Tarefa escrita -
Apresente todas as linhas da listagem abaixo como uma lista JSON de strings, com uma string por linha e sem as linhas em branco.

(Registros de uma coleta de dados)
◇ ◇ ◇ ◇ ◇
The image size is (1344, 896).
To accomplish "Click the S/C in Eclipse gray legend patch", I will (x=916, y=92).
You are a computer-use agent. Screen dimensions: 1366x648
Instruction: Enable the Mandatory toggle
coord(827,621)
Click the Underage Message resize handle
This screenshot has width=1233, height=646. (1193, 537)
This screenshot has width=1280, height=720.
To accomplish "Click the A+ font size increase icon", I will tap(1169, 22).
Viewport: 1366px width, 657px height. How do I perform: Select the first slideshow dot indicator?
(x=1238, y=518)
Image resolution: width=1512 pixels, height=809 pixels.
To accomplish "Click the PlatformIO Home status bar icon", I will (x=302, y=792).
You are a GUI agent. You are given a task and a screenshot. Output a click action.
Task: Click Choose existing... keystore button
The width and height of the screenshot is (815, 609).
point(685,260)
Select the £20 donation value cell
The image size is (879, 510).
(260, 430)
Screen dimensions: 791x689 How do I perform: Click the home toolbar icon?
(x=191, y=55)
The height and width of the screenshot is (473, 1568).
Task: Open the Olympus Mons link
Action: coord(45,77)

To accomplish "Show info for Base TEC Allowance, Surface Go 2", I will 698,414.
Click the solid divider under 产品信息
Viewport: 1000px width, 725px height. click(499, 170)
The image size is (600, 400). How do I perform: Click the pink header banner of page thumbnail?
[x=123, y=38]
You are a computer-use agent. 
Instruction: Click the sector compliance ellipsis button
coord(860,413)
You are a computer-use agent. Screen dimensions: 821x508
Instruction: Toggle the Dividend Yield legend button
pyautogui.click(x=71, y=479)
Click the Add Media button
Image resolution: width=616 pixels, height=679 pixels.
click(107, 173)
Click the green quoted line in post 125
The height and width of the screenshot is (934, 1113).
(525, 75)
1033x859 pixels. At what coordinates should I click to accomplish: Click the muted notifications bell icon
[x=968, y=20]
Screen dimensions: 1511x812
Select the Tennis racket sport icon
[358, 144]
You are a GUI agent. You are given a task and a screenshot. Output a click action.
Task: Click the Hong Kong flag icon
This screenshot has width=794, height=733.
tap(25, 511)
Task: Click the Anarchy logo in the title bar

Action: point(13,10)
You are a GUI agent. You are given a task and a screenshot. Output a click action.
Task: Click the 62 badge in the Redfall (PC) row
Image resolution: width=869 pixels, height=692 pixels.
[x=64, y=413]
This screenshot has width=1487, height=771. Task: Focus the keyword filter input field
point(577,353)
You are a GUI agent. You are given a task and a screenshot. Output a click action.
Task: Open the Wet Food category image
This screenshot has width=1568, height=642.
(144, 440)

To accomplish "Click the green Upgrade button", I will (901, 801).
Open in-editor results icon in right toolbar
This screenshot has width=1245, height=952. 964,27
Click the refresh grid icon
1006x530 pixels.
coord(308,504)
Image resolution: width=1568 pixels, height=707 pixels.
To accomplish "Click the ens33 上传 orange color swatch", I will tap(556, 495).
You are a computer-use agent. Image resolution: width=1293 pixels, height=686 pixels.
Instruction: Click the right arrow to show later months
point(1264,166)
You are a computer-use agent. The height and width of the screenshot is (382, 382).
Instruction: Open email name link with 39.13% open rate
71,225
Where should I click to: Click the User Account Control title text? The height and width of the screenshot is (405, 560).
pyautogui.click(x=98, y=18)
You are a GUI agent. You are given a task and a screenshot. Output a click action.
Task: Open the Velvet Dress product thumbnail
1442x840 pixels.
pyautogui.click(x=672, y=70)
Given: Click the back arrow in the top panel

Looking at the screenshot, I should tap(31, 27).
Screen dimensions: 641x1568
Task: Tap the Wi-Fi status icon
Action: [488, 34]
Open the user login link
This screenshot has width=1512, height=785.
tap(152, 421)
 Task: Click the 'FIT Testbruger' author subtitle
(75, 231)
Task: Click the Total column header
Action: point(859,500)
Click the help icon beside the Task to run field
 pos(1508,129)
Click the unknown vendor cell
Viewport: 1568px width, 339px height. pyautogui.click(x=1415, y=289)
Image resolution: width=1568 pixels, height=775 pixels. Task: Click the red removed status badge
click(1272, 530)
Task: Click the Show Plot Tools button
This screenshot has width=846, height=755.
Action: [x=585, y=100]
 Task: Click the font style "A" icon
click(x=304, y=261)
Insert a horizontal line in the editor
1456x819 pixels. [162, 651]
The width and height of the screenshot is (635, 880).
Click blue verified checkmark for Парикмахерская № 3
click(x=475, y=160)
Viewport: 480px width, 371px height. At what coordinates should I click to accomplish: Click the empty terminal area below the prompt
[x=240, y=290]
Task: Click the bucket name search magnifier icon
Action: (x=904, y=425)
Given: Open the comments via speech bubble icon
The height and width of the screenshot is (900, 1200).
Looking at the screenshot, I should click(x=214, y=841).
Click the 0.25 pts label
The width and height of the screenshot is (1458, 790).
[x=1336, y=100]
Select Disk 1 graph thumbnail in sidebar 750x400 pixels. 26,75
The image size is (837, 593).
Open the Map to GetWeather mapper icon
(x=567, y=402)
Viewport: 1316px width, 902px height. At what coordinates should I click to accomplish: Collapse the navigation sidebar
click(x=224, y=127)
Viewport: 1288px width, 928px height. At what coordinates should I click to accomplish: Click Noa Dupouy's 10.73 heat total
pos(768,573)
◇ ◇ ◇ ◇ ◇
Resposta do exercício -
[
  "The image size is (1344, 896).",
  "To accomplish \"Click the S/C in Eclipse gray legend patch\", I will (x=916, y=92).",
  "You are a computer-use agent. Screen dimensions: 1366x648",
  "Instruction: Enable the Mandatory toggle",
  "coord(827,621)",
  "Click the Underage Message resize handle",
  "This screenshot has width=1233, height=646. (1193, 537)",
  "This screenshot has width=1280, height=720.",
  "To accomplish \"Click the A+ font size increase icon\", I will tap(1169, 22).",
  "Viewport: 1366px width, 657px height. How do I perform: Select the first slideshow dot indicator?",
  "(x=1238, y=518)",
  "Image resolution: width=1512 pixels, height=809 pixels.",
  "To accomplish \"Click the PlatformIO Home status bar icon\", I will (x=302, y=792).",
  "You are a GUI agent. You are given a task and a screenshot. Output a click action.",
  "Task: Click Choose existing... keystore button",
  "The width and height of the screenshot is (815, 609).",
  "point(685,260)",
  "Select the £20 donation value cell",
  "The image size is (879, 510).",
  "(260, 430)",
  "Screen dimensions: 791x689 How do I perform: Click the home toolbar icon?",
  "(x=191, y=55)",
  "The height and width of the screenshot is (473, 1568).",
  "Task: Open the Olympus Mons link",
  "Action: coord(45,77)",
  "To accomplish \"Show info for Base TEC Allowance, Surface Go 2\", I will 698,414.",
  "Click the solid divider under 产品信息",
  "Viewport: 1000px width, 725px height. click(499, 170)",
  "The image size is (600, 400). How do I perform: Click the pink header banner of page thumbnail?",
  "[x=123, y=38]",
  "You are a computer-use agent. ",
  "Instruction: Click the sector compliance ellipsis button",
  "coord(860,413)",
  "You are a computer-use agent. Screen dimensions: 821x508",
  "Instruction: Toggle the Dividend Yield legend button",
  "pyautogui.click(x=71, y=479)",
  "Click the Add Media button",
  "Image resolution: width=616 pixels, height=679 pixels.",
  "click(107, 173)",
  "Click the green quoted line in post 125",
  "The height and width of the screenshot is (934, 1113).",
  "(525, 75)",
  "1033x859 pixels. At what coordinates should I click to accomplish: Click the muted notifications bell icon",
  "[x=968, y=20]",
  "Screen dimensions: 1511x812",
  "Select the Tennis racket sport icon",
  "[358, 144]",
  "You are a GUI agent. You are given a task and a screenshot. Output a click action.",
  "Task: Click the Hong Kong flag icon",
  "This screenshot has width=794, height=733.",
  "tap(25, 511)",
  "Task: Click the Anarchy logo in the title bar",
  "Action: point(13,10)",
  "You are a GUI agent. You are given a task and a screenshot. Output a click action.",
  "Task: Click the 62 badge in the Redfall (PC) row",
  "Image resolution: width=869 pixels, height=692 pixels.",
  "[x=64, y=413]",
  "This screenshot has width=1487, height=771. Task: Focus the keyword filter input field",
  "point(577,353)",
  "You are a GUI agent. You are given a task and a screenshot. Output a click action.",
  "Task: Open the Wet Food category image",
  "This screenshot has width=1568, height=642.",
  "(144, 440)",
  "To accomplish \"Click the green Upgrade button\", I will (901, 801).",
  "Open in-editor results icon in right toolbar",
  "This screenshot has width=1245, height=952. 964,27",
  "Click the refresh grid icon",
  "1006x530 pixels.",
  "coord(308,504)",
  "Image resolution: width=1568 pixels, height=707 pixels.",
  "To accomplish \"Click the ens33 上传 orange color swatch\", I will tap(556, 495).",
  "You are a computer-use agent. Image resolution: width=1293 pixels, height=686 pixels.",
  "Instruction: Click the right arrow to show later months",
  "point(1264,166)",
  "You are a computer-use agent. The height and width of the screenshot is (382, 382).",
  "Instruction: Open email name link with 39.13% open rate",
  "71,225",
  "Where should I click to: Click the User Account Control title text? The height and width of the screenshot is (405, 560).",
  "pyautogui.click(x=98, y=18)",
  "You are a GUI agent. You are given a task and a screenshot. Output a click action.",
  "Task: Open the Velvet Dress product thumbnail",
  "1442x840 pixels.",
  "pyautogui.click(x=672, y=70)",
  "Given: Click the back arrow in the top panel",
  "Looking at the screenshot, I should tap(31, 27).",
  "Screen dimensions: 641x1568",
  "Task: Tap the Wi-Fi status icon",
  "Action: [488, 34]",
  "Open the user login link",
  "This screenshot has width=1512, height=785.",
  "tap(152, 421)",
  " Task: Click the 'FIT Testbruger' author subtitle",
  "(75, 231)",
  "Task: Click the Total column header",
  "Action: point(859,500)",
  "Click the help icon beside the Task to run field",
  " pos(1508,129)",
  "Click the unknown vendor cell",
  "Viewport: 1568px width, 339px height. pyautogui.click(x=1415, y=289)",
  "Image resolution: width=1568 pixels, height=775 pixels. Task: Click the red removed status badge",
  "click(1272, 530)",
  "Task: Click the Show Plot Tools button",
  "This screenshot has width=846, height=755.",
  "Action: [x=585, y=100]",
  " Task: Click the font style \"A\" icon",
  "click(x=304, y=261)",
  "Insert a horizontal line in the editor",
  "1456x819 pixels. [162, 651]",
  "The width and height of the screenshot is (635, 880).",
  "Click blue verified checkmark for Парикмахерская № 3",
  "click(x=475, y=160)",
  "Viewport: 480px width, 371px height. At what coordinates should I click to accomplish: Click the empty terminal area below the prompt",
  "[x=240, y=290]",
  "Task: Click the bucket name search magnifier icon",
  "Action: (x=904, y=425)",
  "Given: Open the comments via speech bubble icon",
  "The height and width of the screenshot is (900, 1200).",
  "Looking at the screenshot, I should click(x=214, y=841).",
  "Click the 0.25 pts label",
  "The width and height of the screenshot is (1458, 790).",
  "[x=1336, y=100]",
  "Select Disk 1 graph thumbnail in sidebar 750x400 pixels. 26,75",
  "The image size is (837, 593).",
  "Open the Map to GetWeather mapper icon",
  "(x=567, y=402)",
  "Viewport: 1316px width, 902px height. At what coordinates should I click to accomplish: Collapse the navigation sidebar",
  "click(x=224, y=127)",
  "Viewport: 1288px width, 928px height. At what coordinates should I click to accomplish: Click Noa Dupouy's 10.73 heat total",
  "pos(768,573)"
]